- Born: September 26, 1905
- Died: November 30, 1995 (aged 90) Tryon, North Carolina, U.S.
- Education: Stetson University
- Occupation: Antitrust lawyer
- Employer: Winston & Strawn
- Known for: Chief of the Antitrust Division, U.S. Department of Justice (Chicago division)
- Spouse: Virginia Jinkinson (née Watson)
- Children: Georgia Bonesteel, Jill Moore

= Earl Jinkinson =

American lawyer

Earl Alfred Jinkinson (September 26, 1905 – November 30, 1995 in Tryon, North Carolina) was an American antitrust lawyer.

==Biography==
Jinkinson received his law degree from Stetson University, after which he became an FBI agent in 1941. He worked for the United States Department of Justice (DOJ) as chief of their antitrust division in Jacksonville, Florida from 1948 to 1952, whereupon he began working at their Chicago division.

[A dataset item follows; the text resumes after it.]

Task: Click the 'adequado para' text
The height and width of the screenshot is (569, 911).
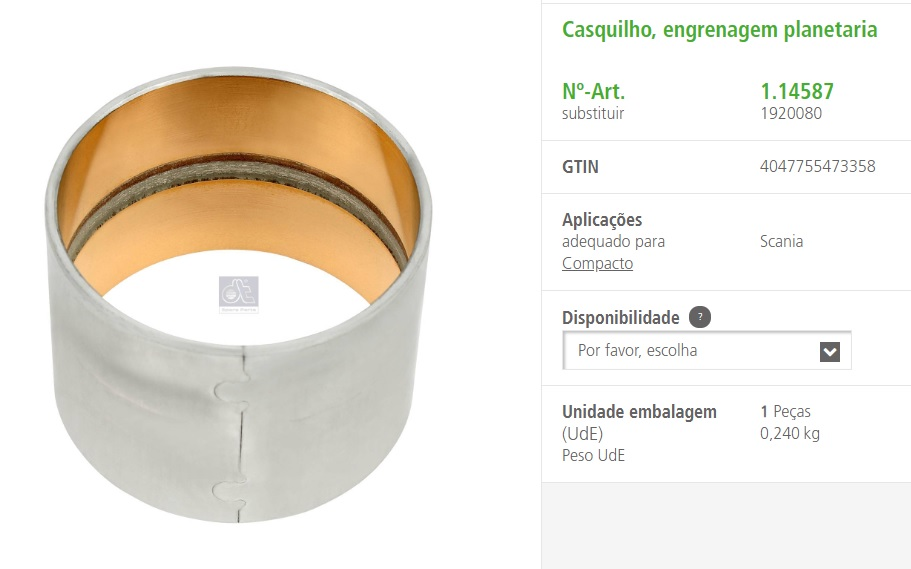Action: (x=613, y=242)
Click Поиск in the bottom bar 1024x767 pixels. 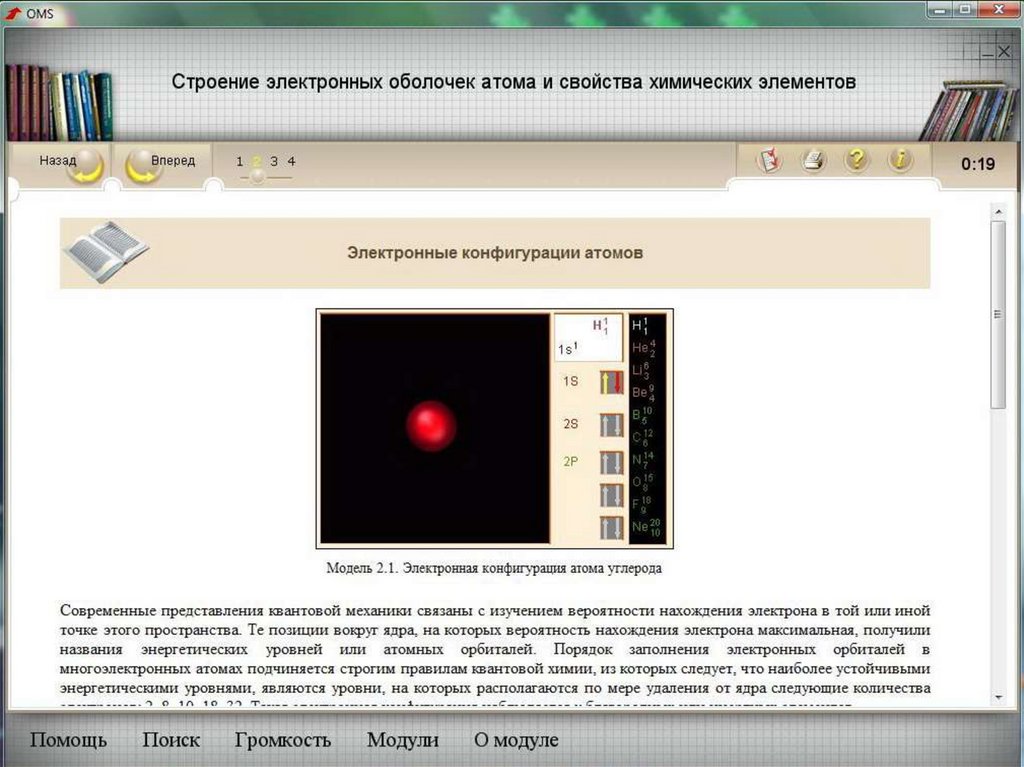click(171, 741)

He later became the chief of this anti-trust division. While in charge of the DOJ's Chicago antitrust office, he led cases against Seeburg Corporation and the Kansas City Star. He later joined Winston & Strawn, where he went on to become a senior partner. While there, he handled antitrust cases including one involving the Milwaukee Braves, in which he served as lead counsel. He retired from Winston & Strawn in 1988.

===Personal life===
Jinkinson was married to Virginia Jinkinson (née Watson) until his death in 1995. They had two daughters: Georgia Bonesteel and Jill Moore.